Título: Brasil diz que México faz o jogo dos ricos
Autor: Moreira ,Assis
Fonte: Valor Econômico, 05/04/2012, Brasil, p. A5

Faltando duas semanas para a reunião de ministros de Comércio do G-20 no México, o Brasil rechaça enfaticamente a agenda proposta pelos mexicanos, considerando que ela é um enfeite para empurrar objetivos de liberalização de países ricos.

"A agenda proposta pelos mexicanos não nos agrada e atende essencialmente aos interesses dos países desenvolvidos"", afirmou ao Valor o subsecretário de Assuntos Econômicos e Comerciais do Ministério das Relações Exteriores, Valdemar Carneiro Leão. "Parece uma agenda da OCDE [formada pelos países ricos] e não atende aos interesses do Brasil.""

A reunião de ministros de países desenvolvidos e emergentes, que respondem por mais de 80% da produção mundial, está marcada para dias 19 e 20 em Puerto Vallarta. Será o primeiro grande debate sobre o impacto de cadeias globais de produção no comércio internacional, novas maneiras de medir fluxos comerciais e o impacto nos desequilíbrios globais.

O México preside o G-20 este ano. Na agenda mexicana, obtida pelo Valor, os ministros deveriam buscar uma "nova narrativa comercial"", e levar em conta que serviços e facilitação de comércio são "lubrificantes"" para as cadeias globais de produção e abastecimento.

Para os mexicanos, um dos "resultados desejados"" do encontro é que os ministros se comprometam, no curto prazo, a "simplificar procedimentos aduaneiros e remover outros custos desnecessários ao comércio, promover abertura de serviços que apoiem cadeias de valor agregado e assegurem financiamento comercial"".

Para o Brasil, essa agenda é desequilibrada, ignora a liberalização agrícola, tema central da Rodada Doha, e as demandas dos países mais pobres. Na prática, apenas beneficiaria os interesses exportadores dos países desenvolvidos, que enfrentam crescimento lento e precisam vender mais.

O Brasil e outros países em desenvolvimento advertiram o México desde o mês passado sobre a agenda do encontro. Para alguns países, o que está por trás do tema de cadeias globais de produção, na prática, é mostrar que um déficit comercial não é exatamente o que parece, e não haveria necessidade de reagir para frear importações que causam prejuízos sérios à indústria nacional. Ou seja, é a busca de uma ""bandeira antiprotecionista"" para a OMC.

Existe interesse econômico e político para se contabilizar as cadeias global de abastecimento e suprimento nas estatísticas do comércio internacional. A China, por exemplo, acha que isso pode ajudar a atenuar as pesadas criticas dos EUA sobre o enorme superávit comercial chinês com os americanos.

Um exemplo é o iPhone, da Apple.

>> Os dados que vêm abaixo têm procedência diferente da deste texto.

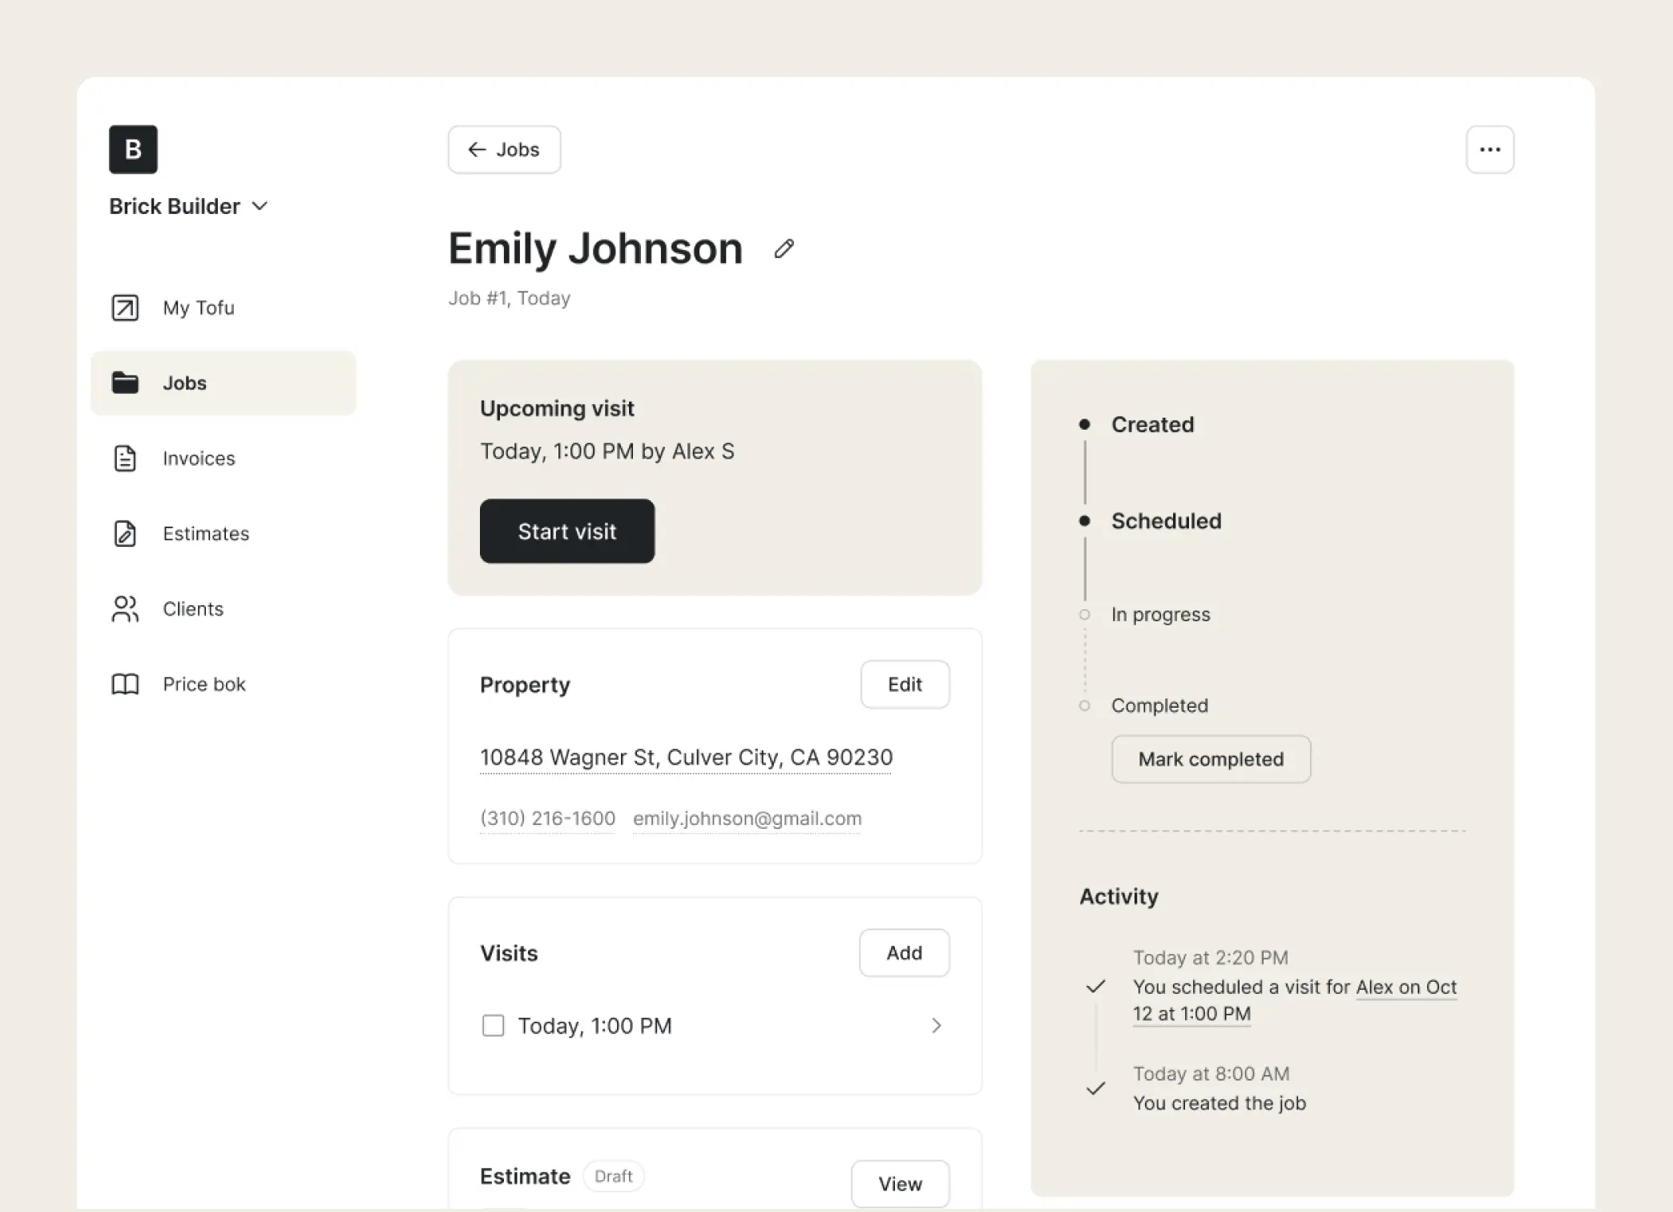Screen dimensions: 1673x1212
Task: Go to the Invoices sidebar item
Action: click(x=199, y=459)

Pela estatística tradicional, a China teve saldo comercial de quase US$ 2 bilhões com os EUA apenas na exportação do aparelho em 2009. Mas, se os números levassem em conta que vários componentes foram importados de outros países, o saldo chinês com os EUA declina para US$ 74 milhões.

Para representantes brasileiros e também dos demais integrantes dos Brics (Rússia, Índia, China e África do Sul), esse é um debate teórico importante e que pode ter papel relevante em futuras rodadas de negociação. Mas acham que não pode ter implicações práticas e diretas para se tentar acelerar liberalizações seletivas na OMC no momento.

É que a agenda feita pelo México dá ênfase a "serviços e facilitação de comércio como essenciais para lubrificar as cadeias globais de produção"". Argumenta que o comércio de serviços pode elevar o valor agregado na produção industrial e competitividade. Atualmente, EUA e União Europeia tentam lançar uma negociação especifica entre países que aceitarem participar. Os Brics estão fora.

Os mexicanos afirmam que medidas para facilitação de comércio vão melhorar o funcionamento das cadeias globais. Estimam que atrasos e ineficiência nas aduanas tendem a elevar os custos das transações em até 15% do valor da mercadoria. Para vários emergentes, incluindo o Brasil, negociação de serviços e facilitação de comércio não estão na agenda no momento.